Figure 6. Comparison of route costs of different algorithms on different maps2
4. Discussion
Through Matlab simulation experiments, the performance of AStar, LPA* and DStarLite path planning algorithms is evaluated. AStar, LPA* and DStarLite algorithms have their own advantages and disadvantages in path planning. AStar algorithm can find effective paths in various scenarios because of its simplicity and wide applicability, but its path smoothness and computational efficiency may not be as good as the other two algorithms. By introducing a dynamic cost update mechanism, the LPA* algorithm significantly improves the smoothness of the path while keeping the path cost close to the optimal, but it may sacrifice some computational efficiency in some cases. The DStarLite algorithm performs well in dynamic environments with its efficient incremental update strategy, which can quickly re-plan paths when the environment changes, while maintaining high path smoothness and low computational costs.
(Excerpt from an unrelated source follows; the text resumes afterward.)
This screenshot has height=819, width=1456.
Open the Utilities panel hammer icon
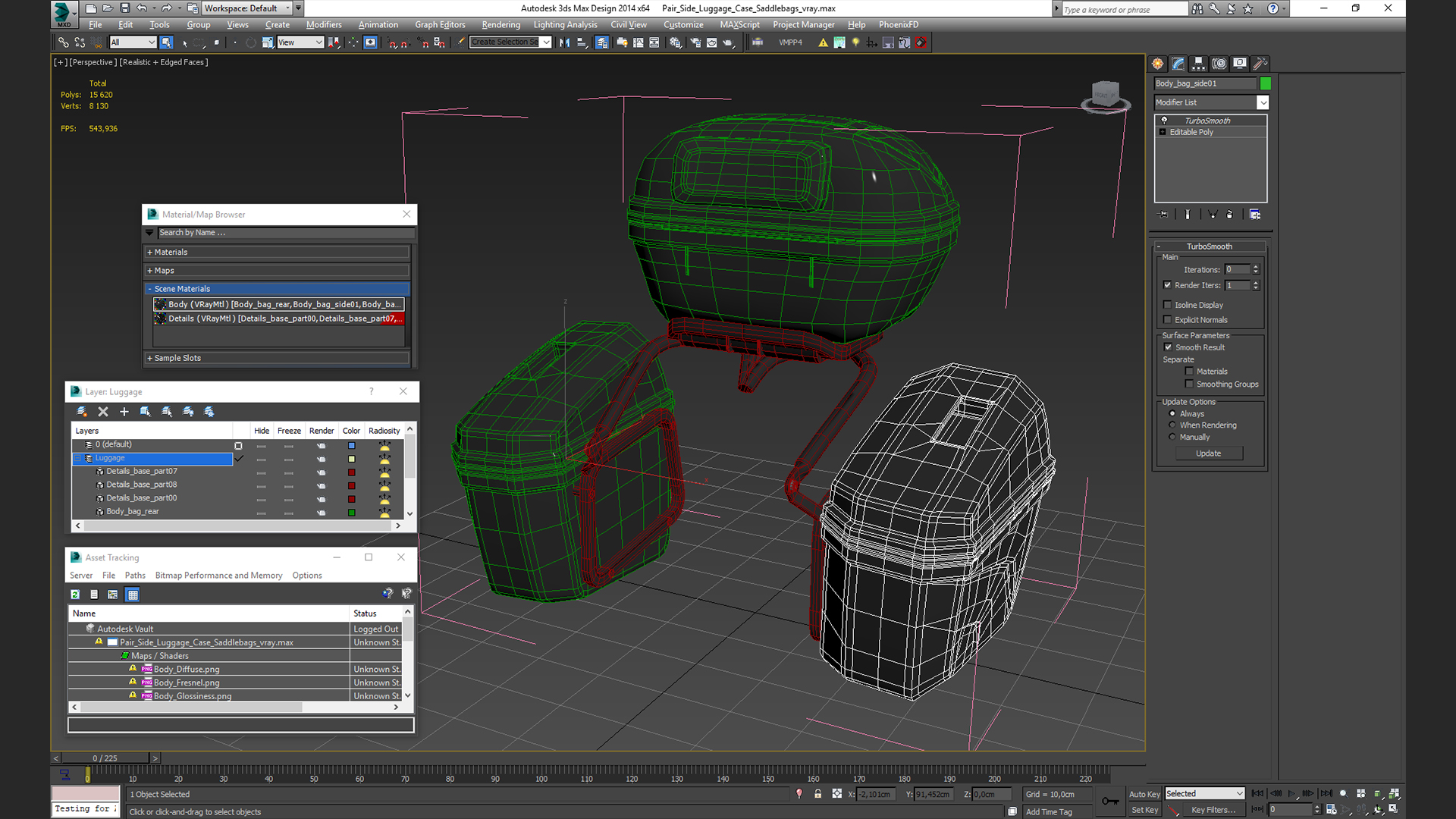point(1260,64)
4.1. The guiding significance of this paper for practical application
AStar algorithm: Its broad applicability and simplicity of implementation make it ideal for many basic path planning tasks. In static or infrequent environments, AStar algorithms can quickly find efficient paths, facilitating beginners and rapid prototyping. For resource-constrained or computation-less application scenarios, such as indoor service robot navigation, AStar algorithm still has significant advantages.
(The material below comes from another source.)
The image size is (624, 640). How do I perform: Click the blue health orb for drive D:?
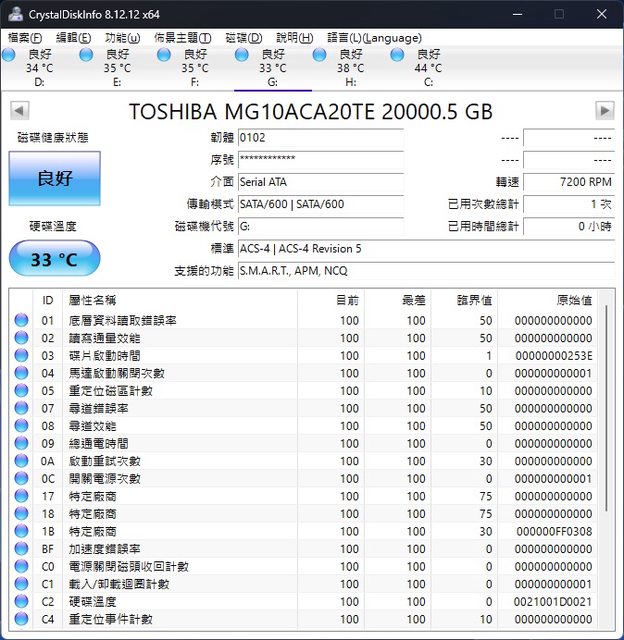tap(10, 55)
LPA* algorithm: By introducing a dynamic cost update mechanism, LPA significantly improves the smoothness of the path while keeping the cost of the path close to the optimal, which is crucial for improving the efficiency of the robot or vehicle, reducing energy consumption, and extending the life of the equipment. In applications requiring high-precision path control, such as the navigation of autonomous vehicles in complex urban road conditions, the advantages of LPA algorithms are particularly obvious.
DStarLite algorithm: Its efficient incremental update strategy makes DStarLite perform well in highly dynamic environments, such as emergency rescue, military reconnaissance and other scenarios, which require the algorithm to quickly respond to environmental changes and re-plan paths. The introduction of DStarLite provides strong technical support for dealing with unpredictable environmental changes.
4.2. Deepening and improving direction of future research
Given the unique advantages of each algorithm, future research should focus on how to effectively combine the broad applicability of AStar, the path smoothness and dynamic cost optimization of LPA*, and the efficient incremental update capability of DStarLite to develop a comprehensive path planning algorithm. This fusion algorithm will be able to better adapt to the complex and changeable actual scenes, and improve the robustness and flexibility of the whole system.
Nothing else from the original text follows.